Tuesday, July 17, 2012

Japan Cuts ’12: Girls for Keeps


Japan is the land of the rising Hello Kitty.  Cuteness is a big deal here.  It is all Yukiko Takigawa was ever good at.  However, people are telling her she is slightly less young than she once was and should maybe consider dressing like a schoolmarm now.  Takigawa and her friends will juggle their personal and professional lives as best they can in Yoshihiro Fukagawa’s Girls for Keeps (trailer here), which screens tomorrow as part of the 2012 Japan Cuts: The New York Festival of Japanese Cinema.

Yes, this is a chick flick.  Profoundly so, in fact, but at least the cast is attractive from top to bottom, unlike a certain former HBO show some might be tempted to compare with Takigawa’s fab four (it’s even based on a chick lit novel). 

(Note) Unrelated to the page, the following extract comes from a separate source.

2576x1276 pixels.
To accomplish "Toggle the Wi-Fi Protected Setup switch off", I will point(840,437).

Though roughly the same age, each is at a very different point in their lives.  Seiko Takeda has just received a plum promotion, but her passed-over chauvinist colleague is determined to undermine her authority.  Takako Hirai works hard at a luxury dealership and even harder as a single parent to her young son.  Sales manager Yoko Kosaka used to just plug away at the office, but when she is assigned an attractive but much younger trainee, she starts losing her cool.  Meanwhile, Takigawa has an opportunity to finally make her mark in the fashion industry, but a dowdy rival is not about to make things easy for her.

Yes, those relationship things sure are tricky.  Careers are no walk in the park either.  This might sound like somewhat shopworn material for Bridget Jones-saturated viewers, but it seems safe to assume Japanese boardrooms remain a far cry from Manhattan publishing offices.  The stakes for Takeda are actually quite high, which is why even the jaded will find themselves rooting for her nemesis’s comeuppance.

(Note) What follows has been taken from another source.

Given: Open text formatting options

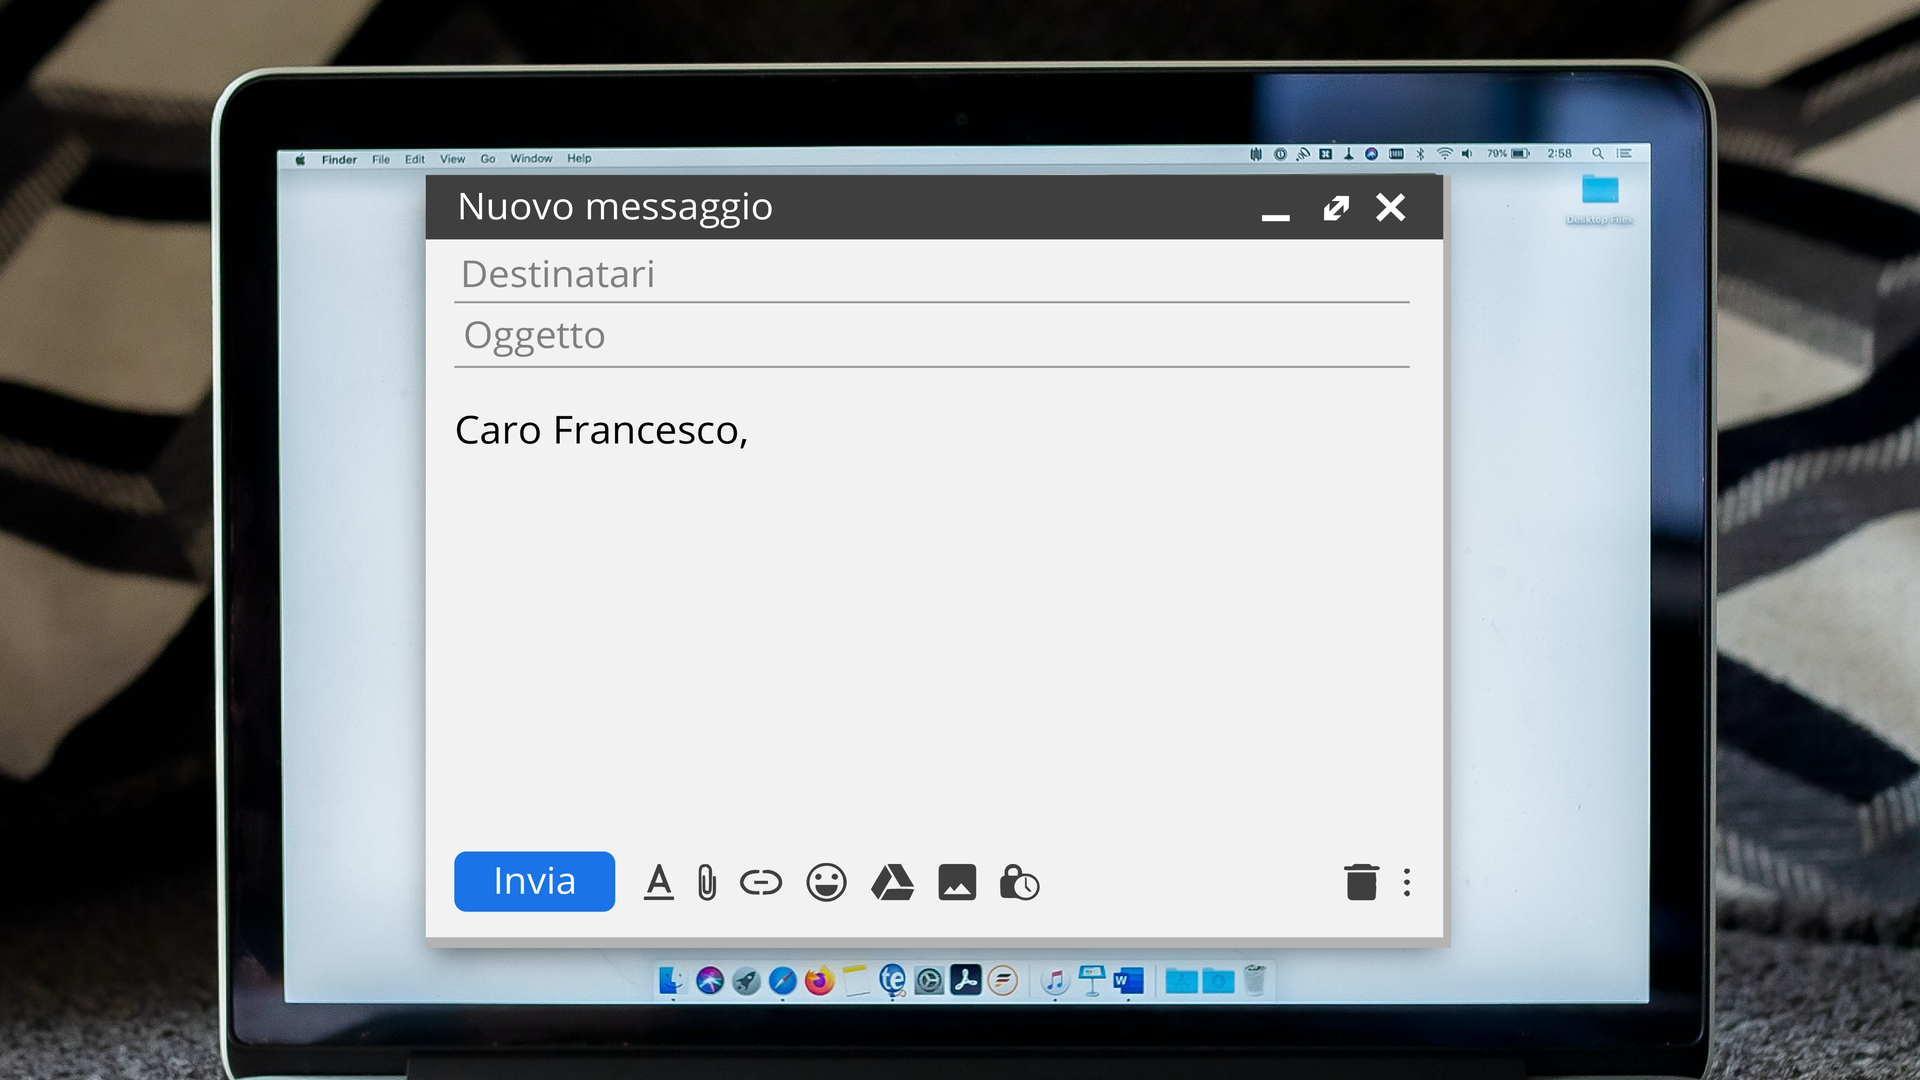Looking at the screenshot, I should pos(658,882).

Indeed, Girls starts a tad slow, but hits its stride as it catwalks along.  Takeda’s office intrigue is rather compelling and Takigawa’s relationship with her slacker boyfriend turns out to be far more interesting than it first appears.  All four co-leads are quite engaging, particularly Kumiko Asô (no stranger to Japan Cuts regulars from films like The Seaside Motel and Bare Essence of Life Ultra Miracle Love Story), who is quite engaging as Takeda, realistically wrestling with sexism and her own self-doubts.   Likewise, Karina’s Takigawa is a sweetly endearing protagonist-narrator (worlds removed from her electric turn in the Japan Cuts favorite Parade).

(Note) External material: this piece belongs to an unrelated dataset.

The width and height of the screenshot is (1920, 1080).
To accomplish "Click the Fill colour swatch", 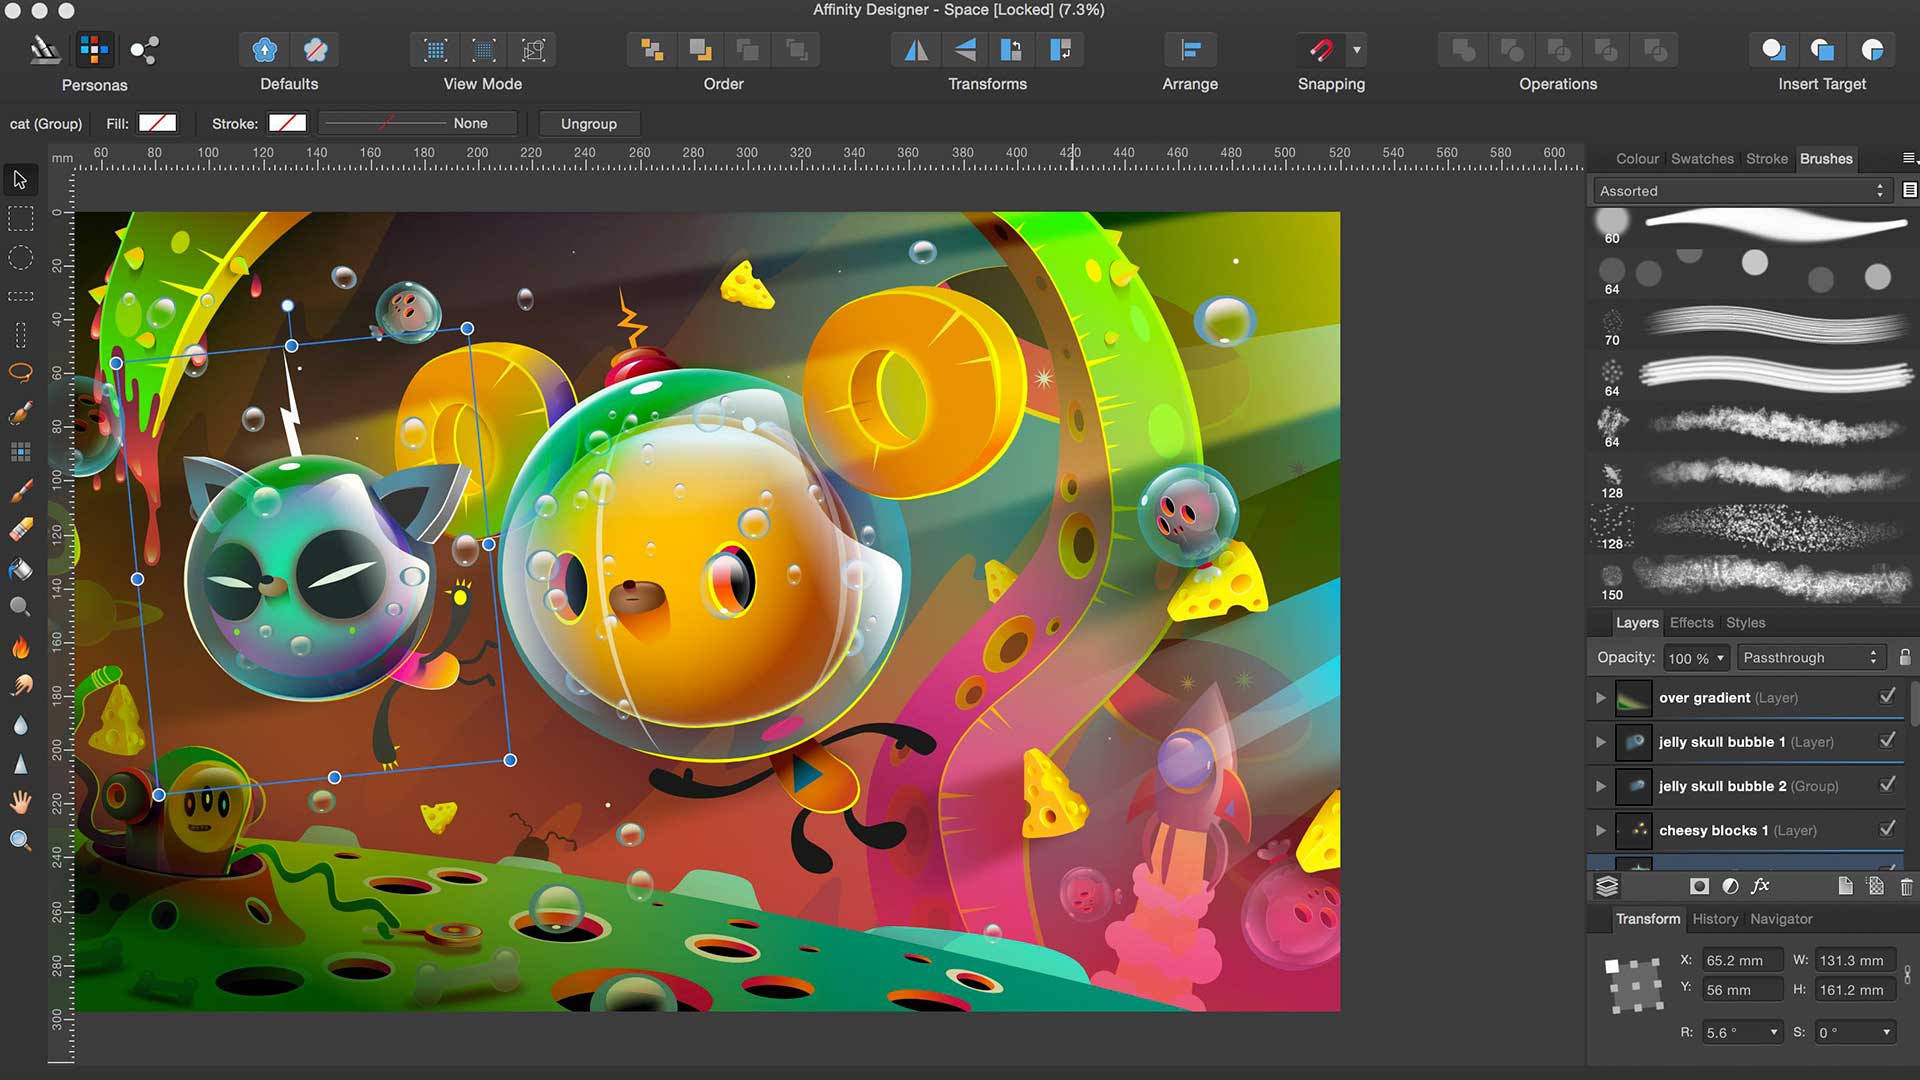I will click(x=157, y=123).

Despite a small army of characters and a bushel of subplots, Girls’ four primary story arcs hang together fairly well.  Refreshingly, it is maintains both a sense of idealism as well as a responsible level-headed world view.  Takigawa and her friends come to terms with the fact they cannot absolutely have it all, while also recognizing they should not automatically write-off major life options wholesale—to thine own self be true, but don’t kick yourself for making a few concessions here or there.  If Girls is more than a bit manipulative in getting to its morale, well that goes with the territory.  A cut above the genre standard thanks to its ensemble, Girls for Keeps is recommended for fans of Bridget Jones, Lifetime movies, and the talented Japanese cast.  It screens tomorrow night (7/18) at the Japan Society as part of this year’s Japan Cuts.